The data supports Gordon’s initial conclusion, that the hundred years between 1870 and 1970 were truly a time of miracles. His second conclusion, that this age of miracles will never return, is considerably more controversial.
His argument consists of two parts. First, a set of unique inventions made it possible for an extraordinary increase in human productivity. People could make more things, make them faster, and put them in the hands of more people. Farmers became factory workers. Industrial workers became white-collar workers. Office workers became virtual employees. Most importantly, these developments can only happen once.

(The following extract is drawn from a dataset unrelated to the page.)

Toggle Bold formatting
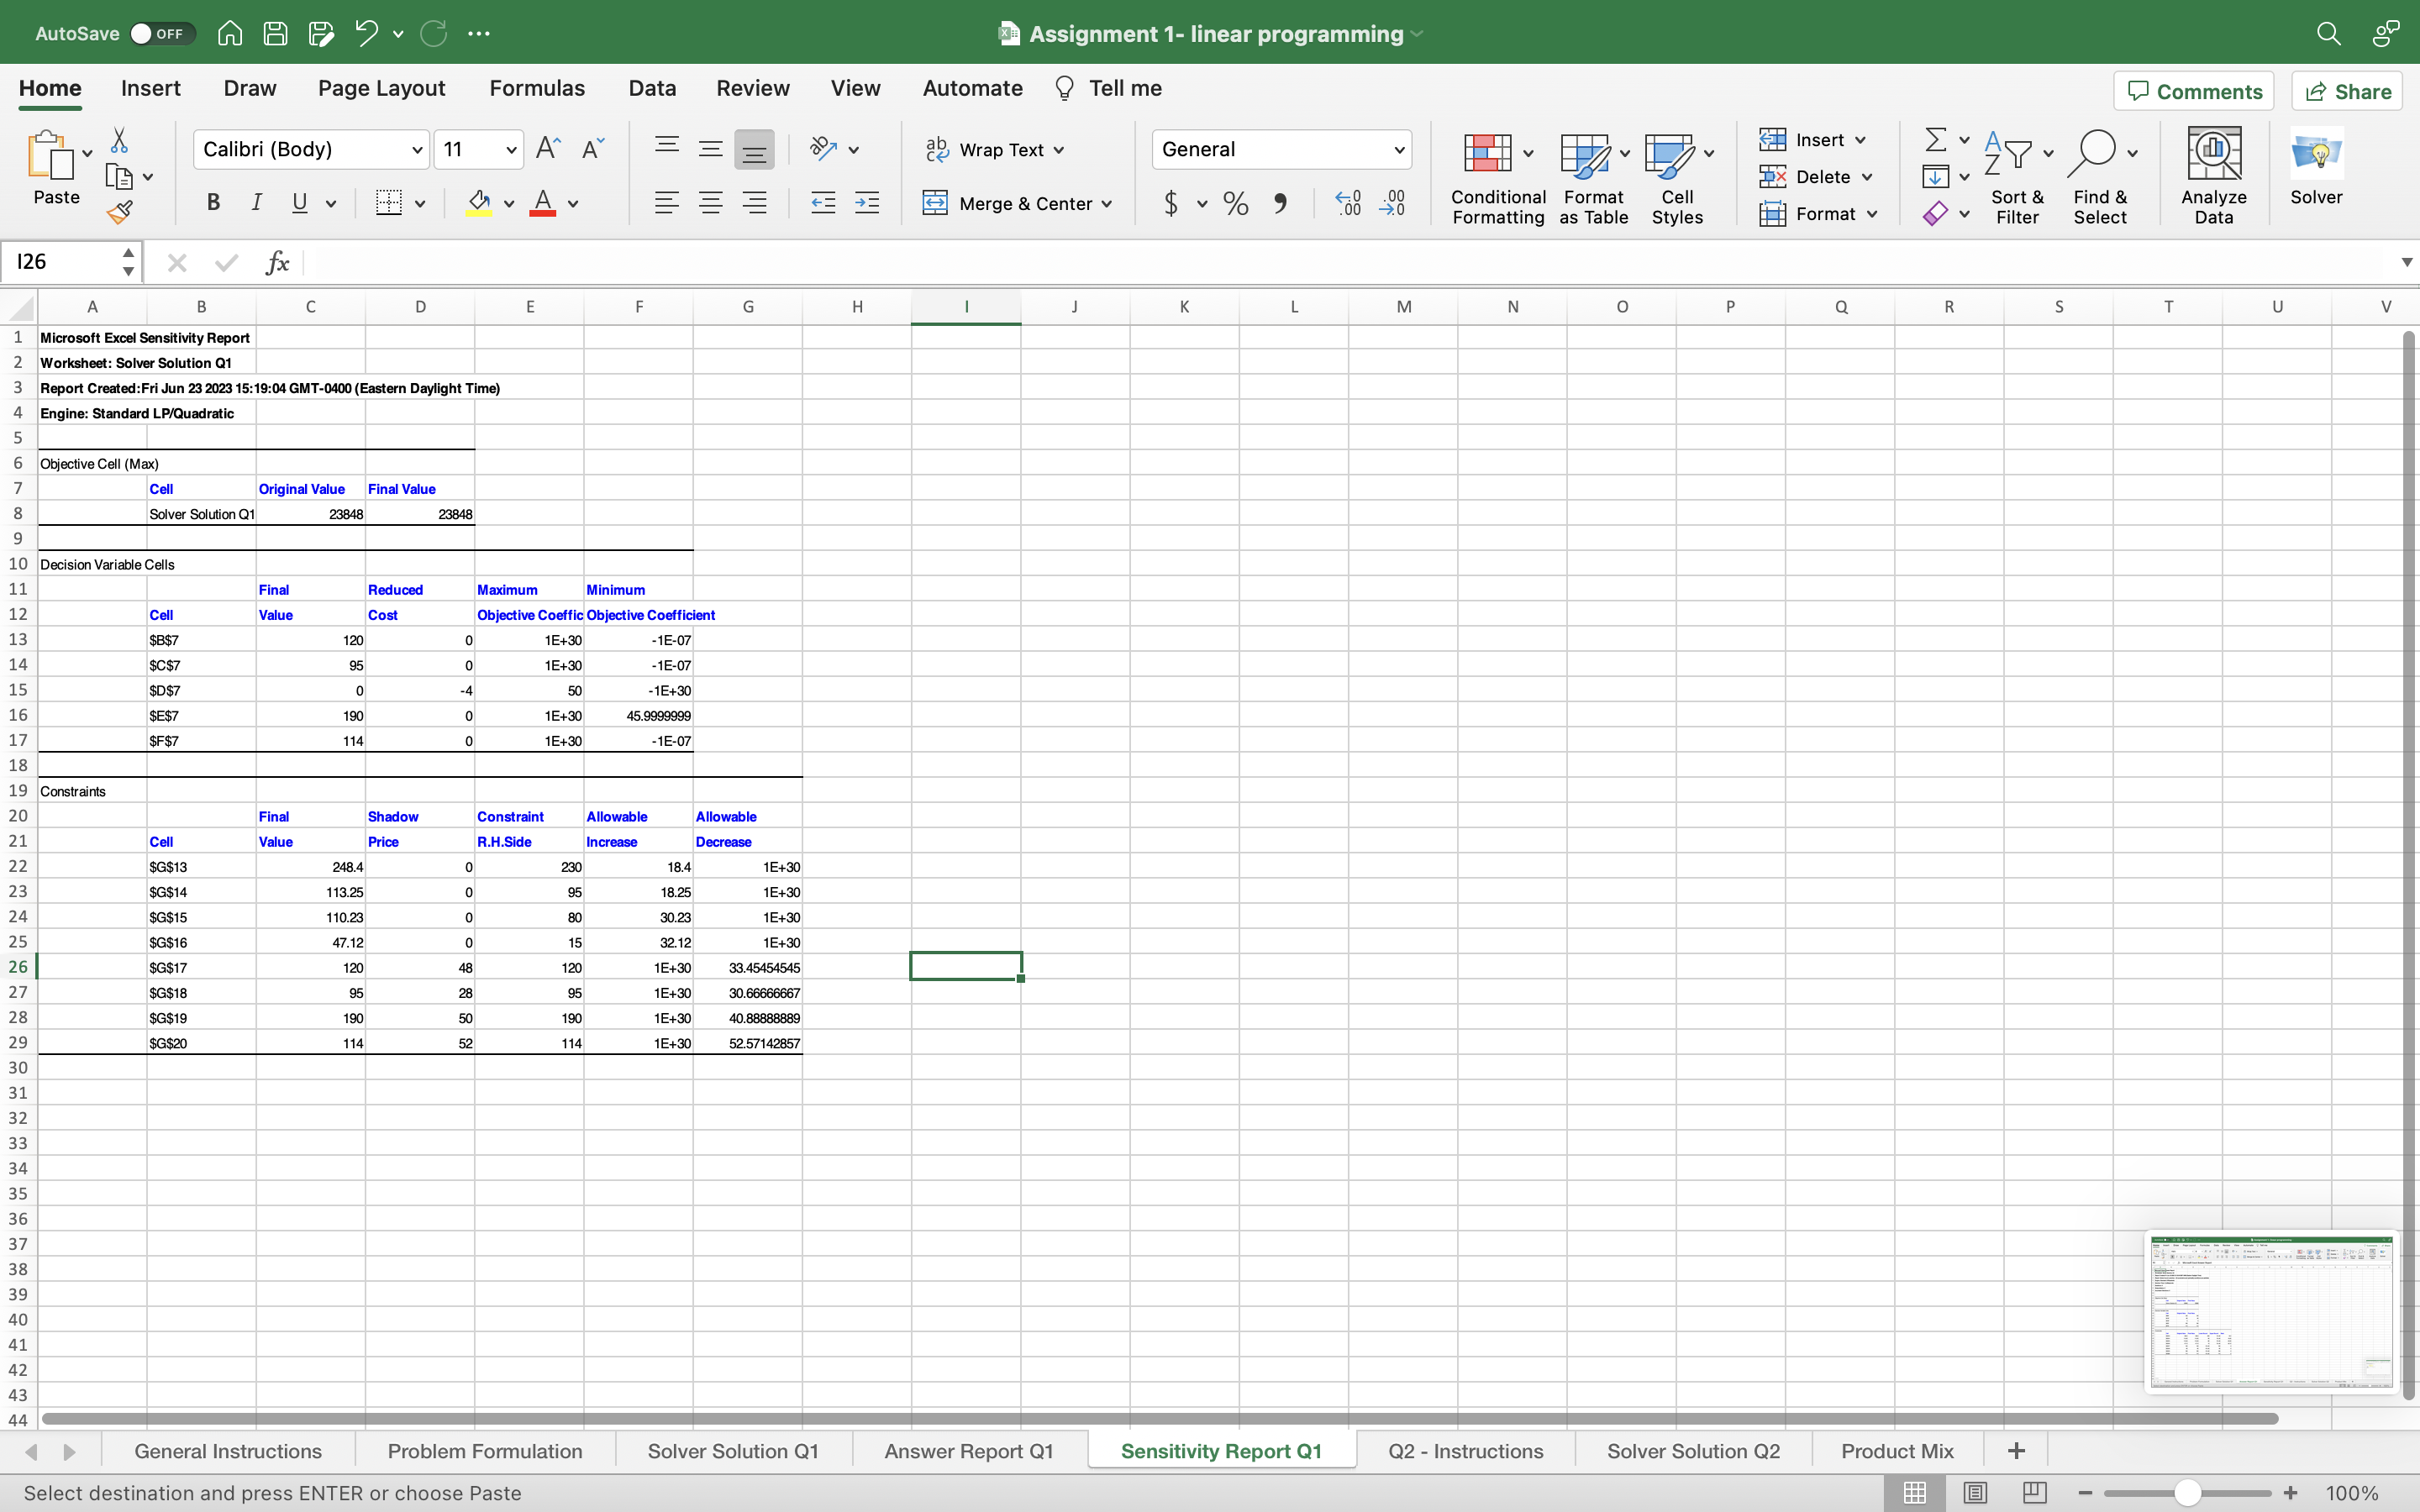tap(213, 203)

Second, these innovations not only spurred dramatic economic growth, they pulled huge numbers of people out of poverty and created an enormous middle class. We continue to innovate. But new technologies are more likely to create jobless growth, for instance through automation.
This slowdown in economic growth has obviously affected countries at a different pace. The United States began to see signs of stagnation beginning around 1972. Then Western Europe began to slow down. Japan wouldn’t hit the wall until 1990.

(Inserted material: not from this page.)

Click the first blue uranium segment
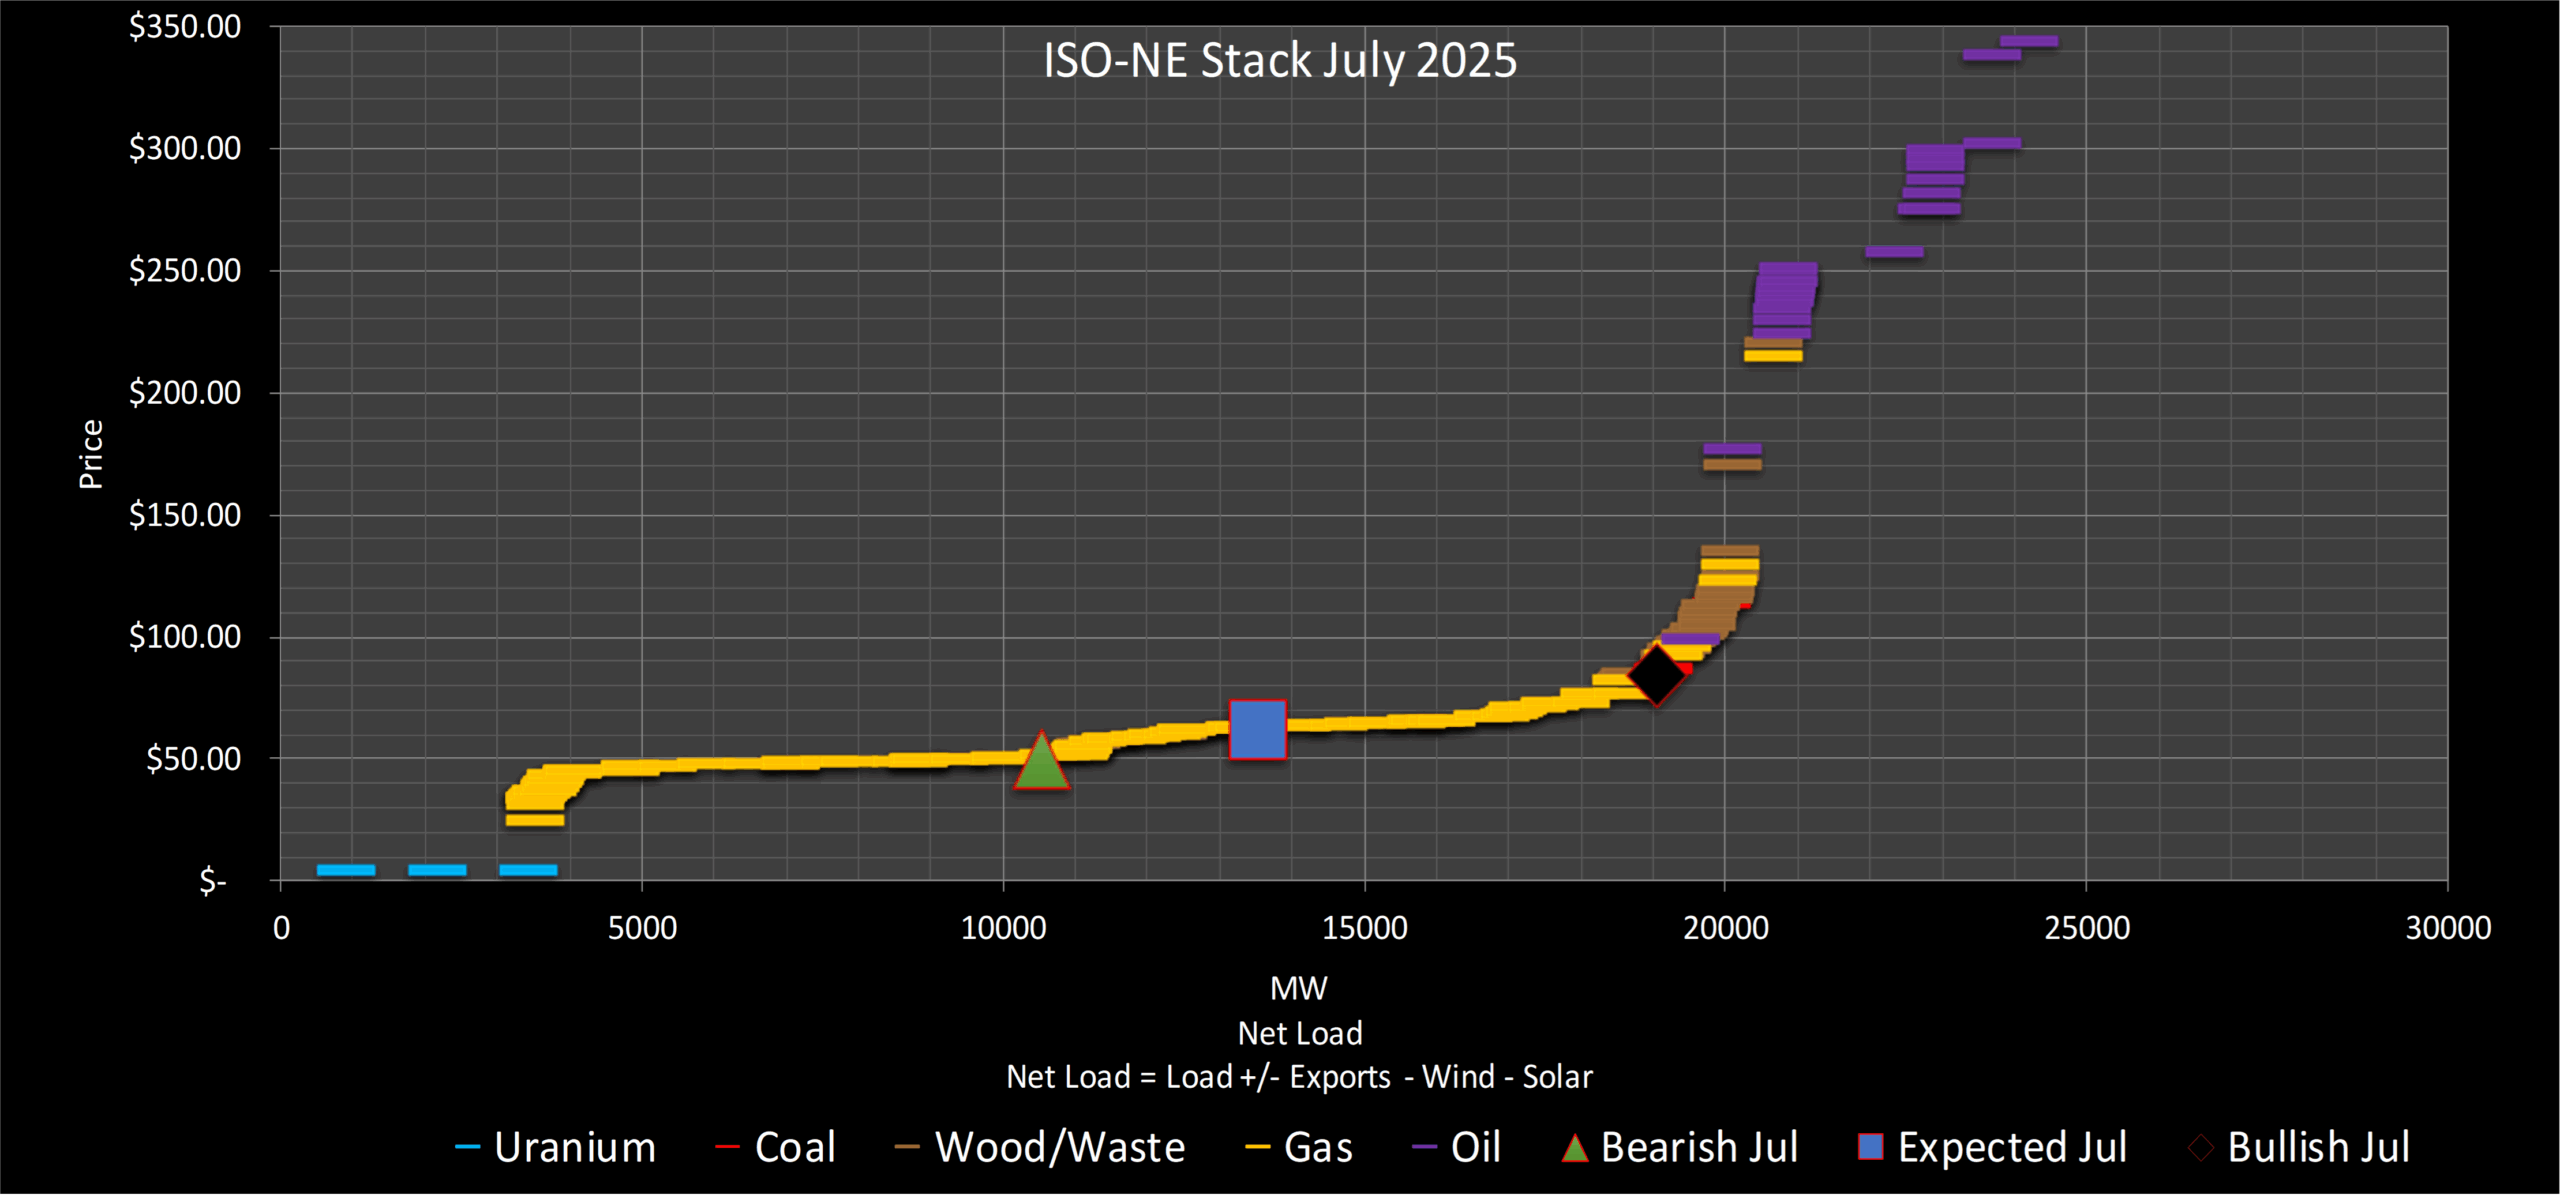This screenshot has height=1195, width=2560. tap(346, 870)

Now it’s South Korea’s turn. Perhaps there is some consolation for Koreans to realize that their economic woes are part of a larger pattern. But it doesn’t make the unemployment, stagnant wages, or rising debt any easier to swallow.
So, that’s the diagnosis. What’s the prescription?

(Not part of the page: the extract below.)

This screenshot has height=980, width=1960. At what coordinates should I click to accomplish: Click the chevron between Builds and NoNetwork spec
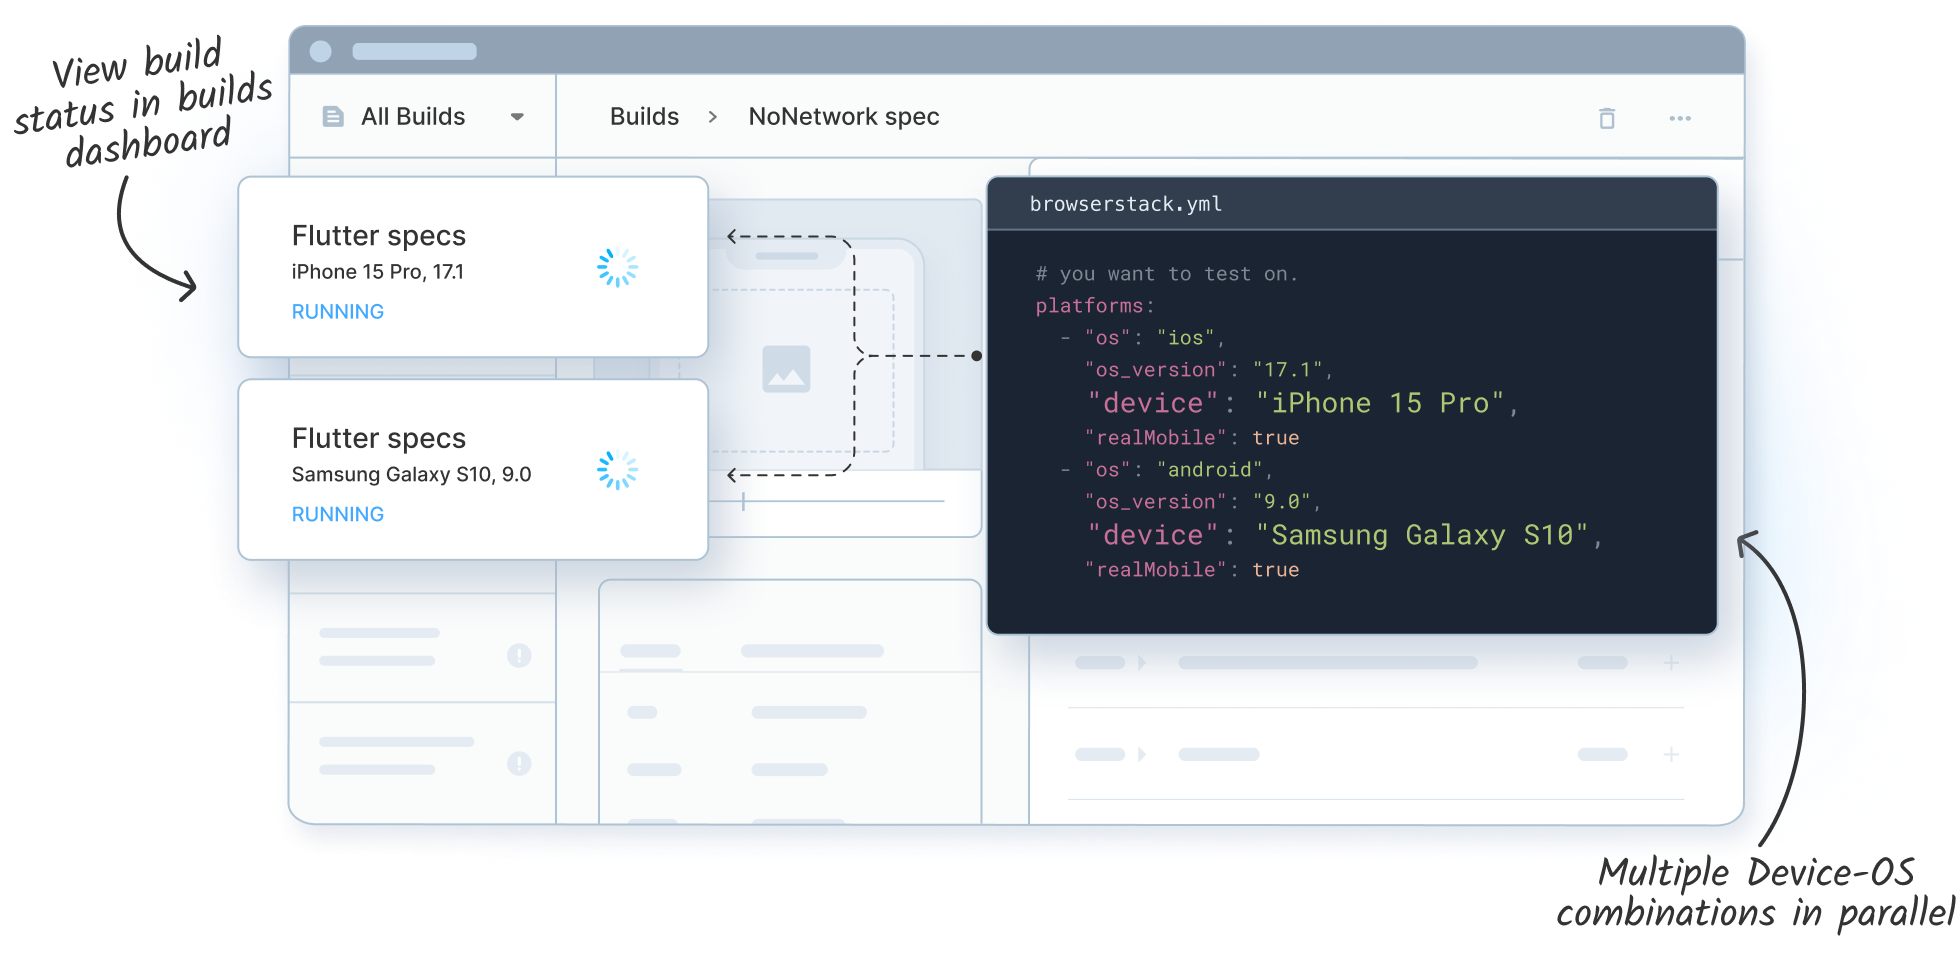tap(712, 116)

South Korea could hold on tight until global demand picks up. This might happen, temporarily, if the United States continues to power through its recovery and as consumers in countries like India begin to buy more. The removal of trade barriers might also help. But this would be only a temporary improvement since dramatic growth is a thing of the past for most countries, even China. The challenge of climate change also represents a serious limit to how much and how fast the global economy can grow.
Another option would be for South Korea to prove Gordon wrong and develop a brand new technology that revolutionizes productivity – artificial intelligence, perhaps, or some new-fangled drug. But the growth associated with such innovation would not likely create a lot of jobs or spread its benefits widely, at least judging by what has happened over the last decade or so in Silicon Valley.
The third option is the more radical one. South Korea can reinvent itself. It can redefine growth away from reliance on such statistics as GDP and instead link prosperity to environmental sustainability, income equality, cultural expression, community health, and individual freedom. It could stress well-being, a concept that already has wide currency in Korean culture.
This would not be an easy transformation. The chaebols would have to redefine their mission. The government would have to take its foot off the gas pedal. And Koreans would have to retire the ppali-ppali spirit.
Of course, Korea could wait for other countries to take the lead in what will ultimately have to be a global transformation. But Korea has been a leader in technology, in renewable energy, in demonstrating what a population can achieve in the space of a single generation. For those reasons, I put my money on Korea as the country best positioned to lead the world in its next and perhaps most important economic revolution.